Tuesday, 31 July 2012

Interview: Howard Millar, Ryanair CFO

Ryanair defends hedges despite higher Q1 fuel bill

Ryanair will continue to hedge fuel costs with the same swap instruments that prompted heavy mark-to-market losses for the industry in 2008/09, despite taking an apparent hit on its fuel risk management strategy in the first quarter, says chief financial officer Howard Millar.

The airline's average fuel price increased by 21% year-on-year during the first quarter, rising from $820 per metric tonne (pmt) last year to $998pmt in Q1 2012/13.

This came despite a 6% reduction in average jet fuel prices across all benchmarks over the corresponding period, according to global energy information provider Platts. Average global prices between April and June stood at $994pmt, data from Platts shows, compared with $1,057pmt during the same months last year.

Rising fuel expenditure in a declining jet fuel environment typically indicates that a company's hedges have become less price competitive.

Asked whether the $998pmt figure amounted to a hedging loss, Millar says: "Some years it's a plus, and some years a minus. You generally get it wrong with hedging. When the price is rising very quickly, your weighted average price moves up slowly, and when prices are falling very quickly you're on the other side of that curve. Your weighted average is falling slowly.

"But over a period of time it should balance out. Whether it's plus or minus, really at the end of the day it doesn't make any difference to us."

Ryanair hedges solely with swaps, Millar says, despite the reputation such instruments acquired following the global financial crisis. Ryanair was among numerous carriers to incur heavy losses on their hedging bets in 2008/09, after locking in prices through swaps only to see spot prices plummet.

Many airlines have since diversified their hedging strategies with collars and options, which offer greater flexibility across a range of price environments. "We never use them," Millar insists, however. "We do the boring, straightforward, plain vanilla swap contract."
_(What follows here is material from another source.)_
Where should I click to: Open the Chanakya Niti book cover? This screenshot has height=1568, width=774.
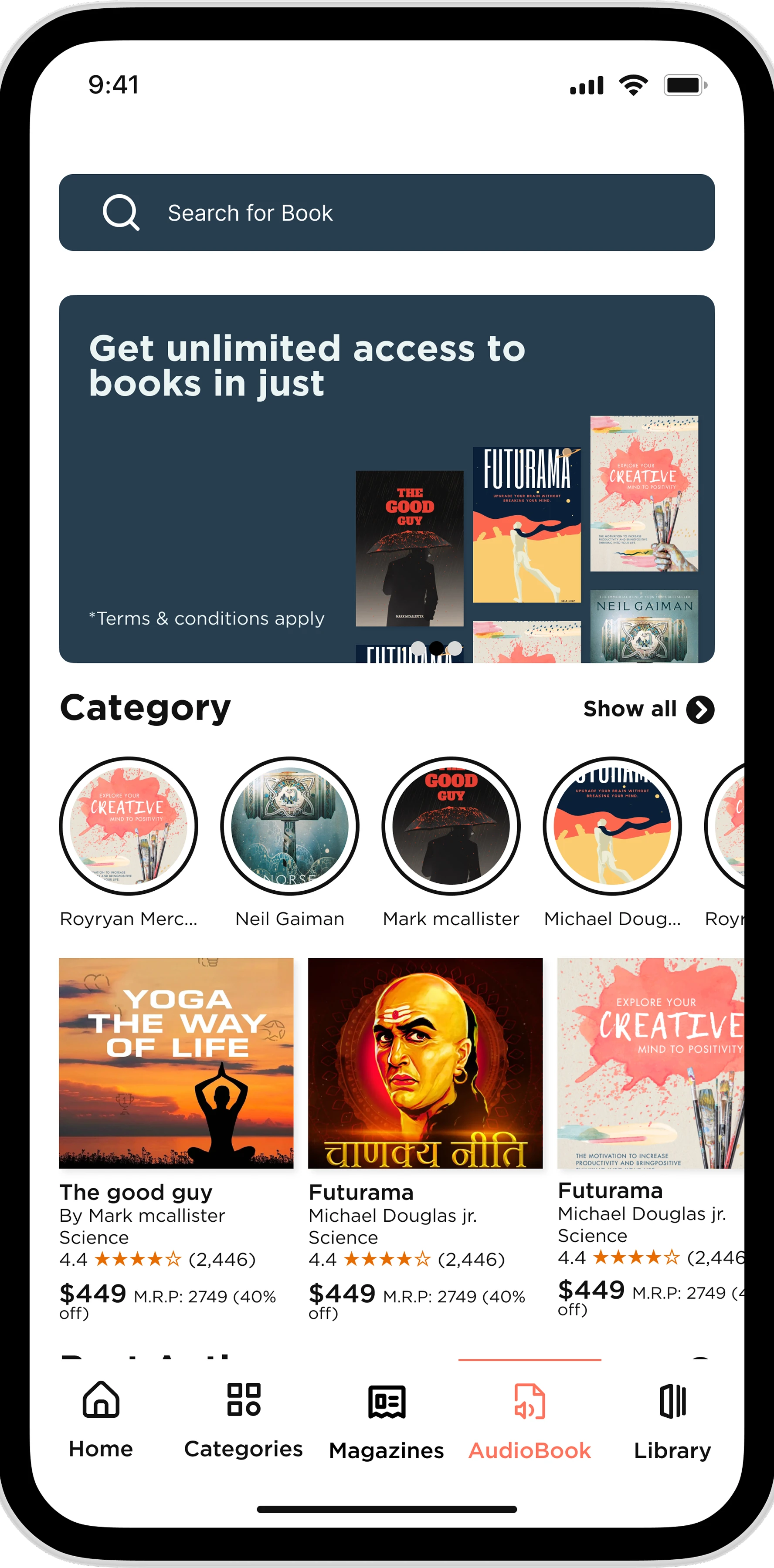[425, 1063]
The recent downturn in underlying oil prices has already seen several carriers write down the value of their Q1 fuel hedging contracts. Air France recorded paper hedging losses of €372 million this month, while Delta Air Lines put its mark-to-market hedging losses at $561 million.

Fuel costs accounted for 47% of Ryanair's cost base during the first quarter. That reflects a €117 million ($143 million) increase in fuel expenditure to €544 million - 27% higher than in Q1 2011/12 - which factors in greater volume consumption arising from a 4% increase in hours flown. The airline is 90% hedged for full-year 2012/13 at "approximately $1,000pmt".

First quarter profits fell 29% year-on-year to $98.8 million against a backdrop of higher fuel expenditure, the airline said in its Q1 results presentation today.

Ryanair downplays appeal of Aer Lingus long-haul fleet

Ryanair is unlikely to use Aer Lingus's fleet of seven widebody aircraft as a springboard into the low-cost, long-haul market should its third takeover bid for the Irish flag carrier succeed, says chief financial officer Howard Millar.

"Aer Lingus is a niche player," the CFO insisted at Ryanair's first quarter results briefing. "It flies mainly Irish Americans back and forward. I wouldn't see it as a vehicle for that."

Describing entry into the long-haul market as merely an "aspirational" goal for the low-cost carrier, Millar says that high fuel costs and aircraft valuations make any such development a distant prospect.

"Long-haul is just a little bit of the Holy Grail. I've looked at it quite a few times, and I really can't make it work.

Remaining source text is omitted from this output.